@kanaries/ml
API Reference/SVM

NuSVC

Learn what NuSVC does, when to use it, and how to run NuSVC in JavaScript or TypeScript with @kanaries/ml for browser and Node.js applications.

Algorithm overview

ν-Support Vector Classification. NuSVC solves the ν-SVM dual problem with an SMO solver (libsvm Solver_NU semantics), like scikit-learn's NuSVC. Instead of the cost parameter C, it takes nu ∈ (0, 1]: an upper bound on the fraction of margin errors and a lower bound on the fraction of support vectors. Raising nu therefore reliably increases the number of support vectors.

Feasibility constraint: nu must satisfy nu <= 2 * min(n+, n-) / n for every pair of classes (checked per one-vs-one subproblem); otherwise fit throws specified nu is infeasible, the same error scikit-learn raises.

JavaScript implementation

@kanaries/ml makes NuSVC available in JavaScript for teams that want SVM-style classification with nu controlling model behavior instead of tuning only through C. This is useful in experimentation-heavy JS workflows where hyperparameter semantics need to match an existing Python or scikit-learn mental model.

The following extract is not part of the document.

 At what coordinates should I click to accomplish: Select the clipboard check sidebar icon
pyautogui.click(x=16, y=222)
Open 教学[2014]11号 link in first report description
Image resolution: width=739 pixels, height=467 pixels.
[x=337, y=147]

Keeping NuSVC in the same TypeScript runtime also makes it easier to compare linear and kernel SVM variants inside one application stack.

Quick start

NuSVC in Python vs JavaScript / TypeScript

If you searched for "NuSVC in JavaScript" or "NuSVC in TypeScript", this section maps the familiar scikit-learn call to the equivalent @kanaries/ml usage for browser and Node.js runtimes.

Python
scikit-learn
from sklearn.svm import NuSVC

X = [[0, 0], [1, 1], [1, 0], [0, 1]]
y = [0, 1, 1, 0]

clf = NuSVC(nu=0.4, kernel='rbf', gamma='scale')
clf.fit(X, y)
pred = clf.predict([[0.9, 0.8], [0.1, 0.2]])
JavaScript / TypeScript
@kanaries/ml
import { SVM } from '@kanaries/ml';

const X = [[0, 0], [1, 1], [1, 0], [0, 1]];
const y = [0, 1, 1, 0];

const clf = new SVM.NuSVC({ nu: 0.4, kernel: 'rbf', gamma: 'scale' });
clf.fit(X, y);
const pred = clf.predict([[0.9, 0.8], [0.1, 0.2]]);

Quick JavaScript example

import { SVM } from '@kanaries/ml';

const X = [[0, 0], [1, 1], [1, 0], [0, 1]];
const y = [0, 1, 1, 0];

const clf = new SVM.NuSVC({ nu: 0.4, kernel: 'rbf', gamma: 'scale' });
clf.fit(X, y);
const pred = clf.predict([[0.9, 0.8], [0.1, 0.2]]);

Detailed API reference

interface NuSVCProps {
    nu?: number;
    kernel?: 'linear' | 'rbf' | 'poly' | 'sigmoid';
    gamma?: number | 'scale' | 'auto';
    degree?: number;
    coef0?: number;
    tol?: number;
    maxIter?: number;
}
constructor(props: NuSVCProps = {})

Parameters

  • nu (number, default 0.5): upper bound on the fraction of margin errors, lower bound on the fraction of support vectors; must be in (0, 1] and feasible for the class balance
  • kernel ('linear' | 'rbf' | 'poly' | 'sigmoid', default 'rbf'): kernel type
  • gamma (number | 'scale' | 'auto', default 'scale'): kernel coefficient for rbf, poly, and sigmoid
  • degree (number, default 3): degree of the polynomial kernel
  • coef0 (number, default 0): independent term of the poly and sigmoid kernels
  • tol (number, default 1e-3): KKT-violation tolerance for SMO convergence
  • maxIter (number, default -1): hard limit on SMO pair updates; -1 runs until convergence

There is no C parameter: nu replaces it, exactly as in scikit-learn. NuSVC otherwise shares SVC's API, including decisionFunction, getSupportVectors, and getNSupport.

Implementation workflow

  1. Choose kernel and initialize a conservative nu value.
  2. Fit NuSVC and inspect validation accuracy and support vector count.
  3. Tune kernel and nu jointly for generalization and runtime limits.

JavaScript deployment notes

  • Use NuSVC when you prefer nu-based control over support vectors and margin behavior.
  • Scale features before training, especially for kernel-based setups.
  • Compare it directly with SVC in validation because the best control scheme depends on the dataset.